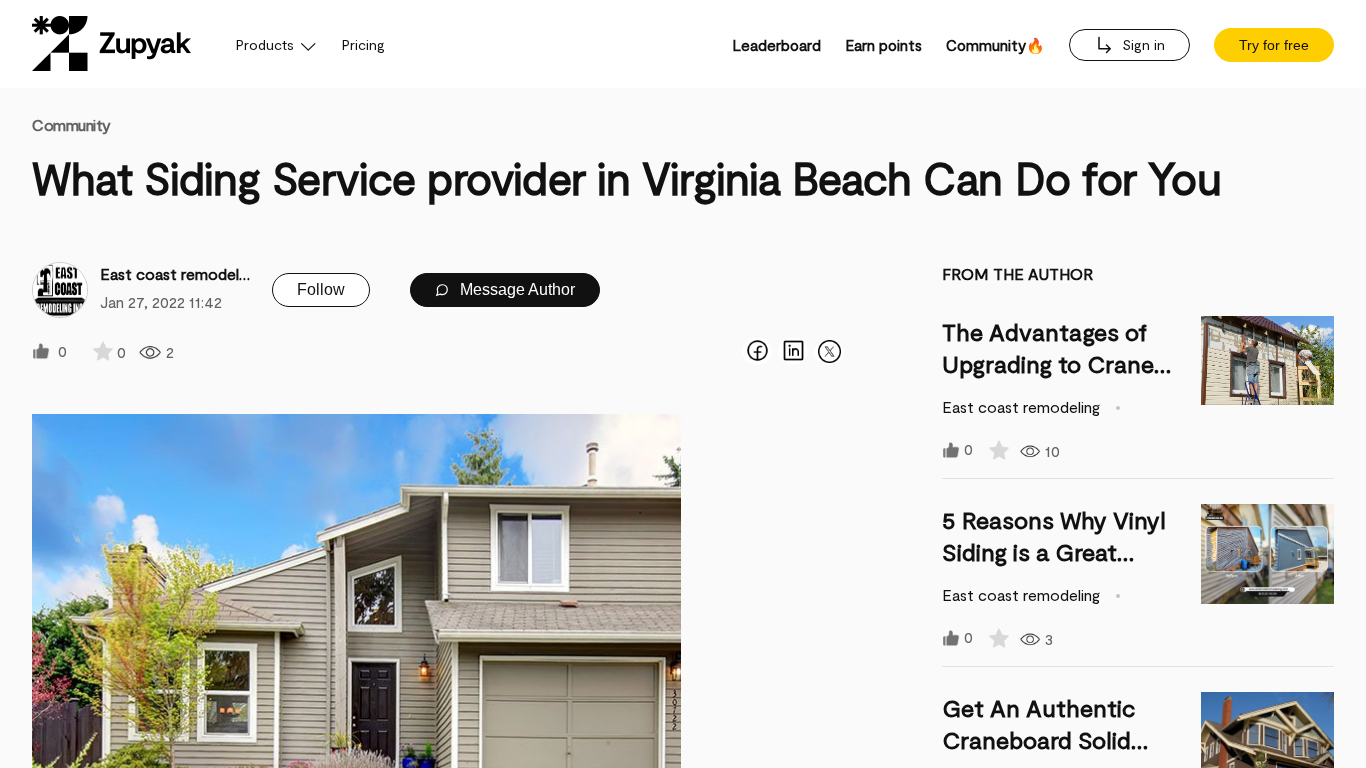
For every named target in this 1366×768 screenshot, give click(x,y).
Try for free (1274, 45)
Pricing (363, 44)
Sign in (1141, 44)
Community (71, 124)
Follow (321, 289)
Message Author (515, 289)
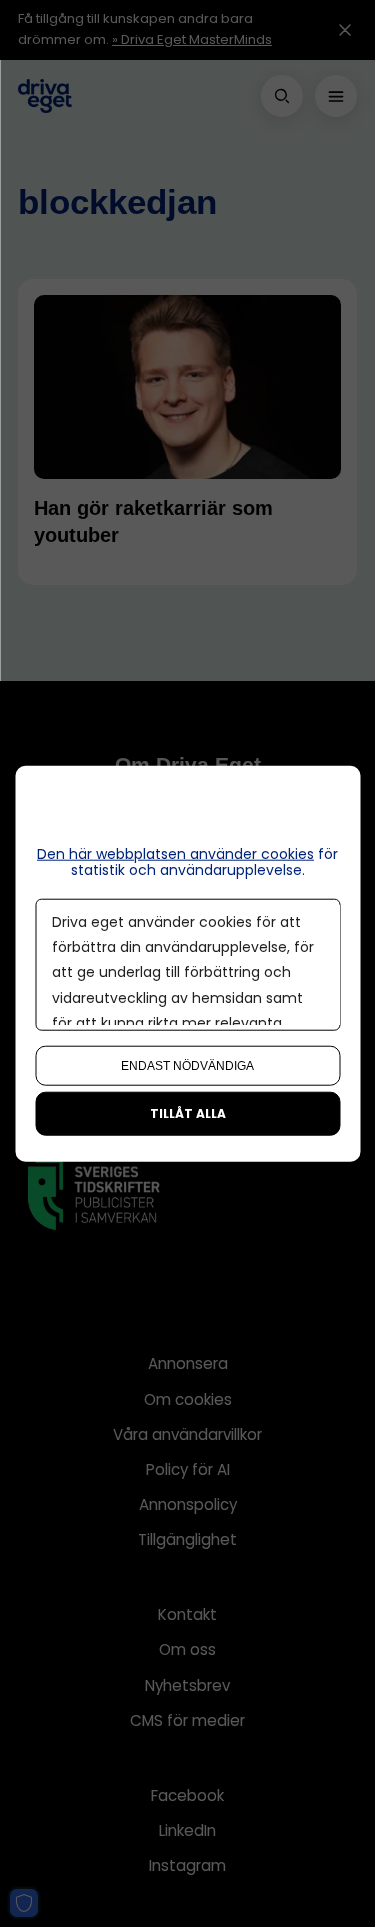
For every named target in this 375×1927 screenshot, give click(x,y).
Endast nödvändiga (187, 1066)
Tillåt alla (188, 1113)
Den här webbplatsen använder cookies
◇ ◇ ◇ ◇ ◇ ◇ ◇
**Problem to solve**
Please transcribe exactly the line containing "Sign in (1141, 44)" and every later line through the end of the records above, omitting pictures.

**Written response**
Sign in (1141, 44)
Community (71, 124)
Follow (321, 289)
Message Author (515, 289)
For every named target in this 375×1927 screenshot, give click(x,y).
Endast nödvändiga (187, 1066)
Tillåt alla (188, 1113)
Den här webbplatsen använder cookies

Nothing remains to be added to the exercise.